What you are asked to do
For this exercise, return exactly the lines of the material below that begin at the one with "Instruction: Tap the" and stop after the one with "You are a computer-use agent. Viewport: 2212px".

Dataset excerpts
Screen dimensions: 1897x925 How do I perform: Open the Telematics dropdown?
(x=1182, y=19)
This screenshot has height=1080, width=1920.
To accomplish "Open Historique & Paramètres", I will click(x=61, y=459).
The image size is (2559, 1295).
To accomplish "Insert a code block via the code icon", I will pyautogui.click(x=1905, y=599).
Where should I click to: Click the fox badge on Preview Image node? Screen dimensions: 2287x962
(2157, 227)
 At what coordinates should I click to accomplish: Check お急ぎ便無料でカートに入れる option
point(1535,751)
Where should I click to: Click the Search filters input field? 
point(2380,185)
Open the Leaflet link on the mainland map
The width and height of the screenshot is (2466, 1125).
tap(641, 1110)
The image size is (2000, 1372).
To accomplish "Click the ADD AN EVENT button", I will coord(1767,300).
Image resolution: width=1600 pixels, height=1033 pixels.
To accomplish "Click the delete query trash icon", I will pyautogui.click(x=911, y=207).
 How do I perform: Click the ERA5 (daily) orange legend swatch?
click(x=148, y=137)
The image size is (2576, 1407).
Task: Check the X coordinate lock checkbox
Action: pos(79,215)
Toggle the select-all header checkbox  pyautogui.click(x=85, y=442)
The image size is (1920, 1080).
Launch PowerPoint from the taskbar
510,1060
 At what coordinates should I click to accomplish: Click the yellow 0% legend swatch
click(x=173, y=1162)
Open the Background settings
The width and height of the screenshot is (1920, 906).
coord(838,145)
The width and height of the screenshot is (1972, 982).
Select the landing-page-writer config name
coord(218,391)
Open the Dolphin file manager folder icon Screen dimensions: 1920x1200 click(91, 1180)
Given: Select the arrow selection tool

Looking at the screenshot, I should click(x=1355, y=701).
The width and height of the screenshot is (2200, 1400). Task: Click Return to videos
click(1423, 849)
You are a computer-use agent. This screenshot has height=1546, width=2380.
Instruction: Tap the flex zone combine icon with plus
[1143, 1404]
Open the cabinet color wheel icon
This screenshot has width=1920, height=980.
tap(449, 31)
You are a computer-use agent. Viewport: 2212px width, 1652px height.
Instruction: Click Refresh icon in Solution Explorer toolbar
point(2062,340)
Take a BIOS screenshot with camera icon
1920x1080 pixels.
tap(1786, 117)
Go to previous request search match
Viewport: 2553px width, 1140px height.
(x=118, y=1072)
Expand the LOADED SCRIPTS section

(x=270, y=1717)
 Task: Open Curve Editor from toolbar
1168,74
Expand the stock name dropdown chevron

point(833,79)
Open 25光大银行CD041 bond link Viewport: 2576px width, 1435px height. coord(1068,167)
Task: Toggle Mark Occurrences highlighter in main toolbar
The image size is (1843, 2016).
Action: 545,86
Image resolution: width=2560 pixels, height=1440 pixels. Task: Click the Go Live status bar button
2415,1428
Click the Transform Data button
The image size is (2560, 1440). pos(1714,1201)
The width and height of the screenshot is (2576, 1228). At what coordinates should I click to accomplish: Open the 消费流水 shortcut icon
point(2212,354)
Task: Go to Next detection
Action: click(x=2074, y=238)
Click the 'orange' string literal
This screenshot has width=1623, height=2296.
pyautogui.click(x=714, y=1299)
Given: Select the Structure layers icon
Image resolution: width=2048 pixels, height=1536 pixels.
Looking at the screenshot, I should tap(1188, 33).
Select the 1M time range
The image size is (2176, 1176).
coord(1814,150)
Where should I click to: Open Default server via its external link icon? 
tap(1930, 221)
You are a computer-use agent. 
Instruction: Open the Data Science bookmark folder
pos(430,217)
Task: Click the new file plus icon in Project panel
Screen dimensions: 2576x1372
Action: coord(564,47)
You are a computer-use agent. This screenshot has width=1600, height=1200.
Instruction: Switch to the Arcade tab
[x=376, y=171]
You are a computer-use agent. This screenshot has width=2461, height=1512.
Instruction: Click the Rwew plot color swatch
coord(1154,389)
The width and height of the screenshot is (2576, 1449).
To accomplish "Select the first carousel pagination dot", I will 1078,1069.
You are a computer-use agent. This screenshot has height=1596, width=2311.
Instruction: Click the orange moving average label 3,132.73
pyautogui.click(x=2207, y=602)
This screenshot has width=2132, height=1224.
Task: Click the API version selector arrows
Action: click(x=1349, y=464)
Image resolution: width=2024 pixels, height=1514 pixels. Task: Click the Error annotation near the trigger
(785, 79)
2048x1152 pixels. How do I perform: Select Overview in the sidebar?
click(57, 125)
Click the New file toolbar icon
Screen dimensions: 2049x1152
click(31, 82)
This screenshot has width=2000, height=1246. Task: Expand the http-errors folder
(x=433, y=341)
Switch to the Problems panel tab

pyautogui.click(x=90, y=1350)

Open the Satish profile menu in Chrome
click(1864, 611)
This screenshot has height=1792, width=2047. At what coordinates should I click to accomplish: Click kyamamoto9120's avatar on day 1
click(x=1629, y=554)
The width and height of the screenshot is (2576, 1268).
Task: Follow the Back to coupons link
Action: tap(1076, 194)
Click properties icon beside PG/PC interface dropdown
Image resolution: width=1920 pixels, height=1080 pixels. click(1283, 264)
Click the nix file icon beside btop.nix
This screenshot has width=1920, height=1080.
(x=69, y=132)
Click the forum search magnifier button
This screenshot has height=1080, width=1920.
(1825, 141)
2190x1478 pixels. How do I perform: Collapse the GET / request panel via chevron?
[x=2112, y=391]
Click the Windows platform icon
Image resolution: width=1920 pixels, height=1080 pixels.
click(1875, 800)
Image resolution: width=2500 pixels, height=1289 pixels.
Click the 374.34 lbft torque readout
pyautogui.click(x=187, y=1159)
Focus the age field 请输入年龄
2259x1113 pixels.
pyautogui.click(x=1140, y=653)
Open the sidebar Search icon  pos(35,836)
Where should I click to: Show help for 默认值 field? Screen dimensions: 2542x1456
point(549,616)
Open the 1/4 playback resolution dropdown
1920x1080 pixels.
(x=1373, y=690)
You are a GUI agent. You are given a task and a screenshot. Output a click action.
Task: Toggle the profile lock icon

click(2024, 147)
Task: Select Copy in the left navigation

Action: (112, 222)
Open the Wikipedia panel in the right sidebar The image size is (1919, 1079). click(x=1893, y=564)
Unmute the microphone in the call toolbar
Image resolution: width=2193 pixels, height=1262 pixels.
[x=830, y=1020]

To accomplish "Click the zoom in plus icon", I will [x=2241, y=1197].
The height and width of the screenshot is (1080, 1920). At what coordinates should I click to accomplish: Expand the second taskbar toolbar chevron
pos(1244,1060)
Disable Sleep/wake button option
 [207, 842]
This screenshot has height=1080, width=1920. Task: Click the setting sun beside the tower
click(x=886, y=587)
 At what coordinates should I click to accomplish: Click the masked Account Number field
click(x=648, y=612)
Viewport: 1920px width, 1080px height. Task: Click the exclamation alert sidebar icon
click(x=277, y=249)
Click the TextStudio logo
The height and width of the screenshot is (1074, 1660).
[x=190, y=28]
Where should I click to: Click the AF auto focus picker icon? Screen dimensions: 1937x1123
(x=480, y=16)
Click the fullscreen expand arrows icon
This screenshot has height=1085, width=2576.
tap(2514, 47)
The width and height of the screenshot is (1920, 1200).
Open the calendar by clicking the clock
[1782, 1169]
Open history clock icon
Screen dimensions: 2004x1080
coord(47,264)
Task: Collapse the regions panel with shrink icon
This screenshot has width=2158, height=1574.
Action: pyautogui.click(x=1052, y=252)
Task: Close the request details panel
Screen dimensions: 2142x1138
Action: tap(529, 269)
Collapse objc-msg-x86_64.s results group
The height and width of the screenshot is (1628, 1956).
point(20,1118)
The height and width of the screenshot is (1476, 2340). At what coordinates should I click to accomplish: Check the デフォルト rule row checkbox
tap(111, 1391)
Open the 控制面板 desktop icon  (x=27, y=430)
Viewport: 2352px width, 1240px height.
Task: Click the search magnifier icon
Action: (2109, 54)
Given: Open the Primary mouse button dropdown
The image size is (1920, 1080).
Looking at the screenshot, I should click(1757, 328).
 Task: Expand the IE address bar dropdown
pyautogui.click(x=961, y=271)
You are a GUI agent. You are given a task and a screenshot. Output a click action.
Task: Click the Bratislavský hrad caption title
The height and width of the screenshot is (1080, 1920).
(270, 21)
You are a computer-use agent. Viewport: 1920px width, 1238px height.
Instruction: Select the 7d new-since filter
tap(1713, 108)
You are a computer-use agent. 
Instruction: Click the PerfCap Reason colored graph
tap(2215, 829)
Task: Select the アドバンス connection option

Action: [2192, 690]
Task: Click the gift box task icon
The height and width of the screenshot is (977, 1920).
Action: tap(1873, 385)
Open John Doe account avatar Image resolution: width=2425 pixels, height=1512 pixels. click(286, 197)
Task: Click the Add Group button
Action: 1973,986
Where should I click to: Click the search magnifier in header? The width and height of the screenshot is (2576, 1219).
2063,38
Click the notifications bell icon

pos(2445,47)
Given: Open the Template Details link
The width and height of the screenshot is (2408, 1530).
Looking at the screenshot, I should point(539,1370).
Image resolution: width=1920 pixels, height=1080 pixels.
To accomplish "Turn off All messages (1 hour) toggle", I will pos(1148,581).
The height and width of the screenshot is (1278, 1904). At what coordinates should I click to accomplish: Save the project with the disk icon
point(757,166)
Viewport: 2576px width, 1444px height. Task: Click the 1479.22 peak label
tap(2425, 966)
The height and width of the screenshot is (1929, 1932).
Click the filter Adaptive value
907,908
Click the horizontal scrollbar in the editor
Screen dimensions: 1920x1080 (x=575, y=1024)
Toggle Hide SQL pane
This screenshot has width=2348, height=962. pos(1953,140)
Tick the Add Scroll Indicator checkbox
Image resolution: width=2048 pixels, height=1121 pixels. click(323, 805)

Result for this task
Instruction: Tap the flex zone combine icon with plus
[1143, 1404]
Open the cabinet color wheel icon
This screenshot has width=1920, height=980.
tap(449, 31)
You are a computer-use agent. Viewport: 2212px width, 1652px height.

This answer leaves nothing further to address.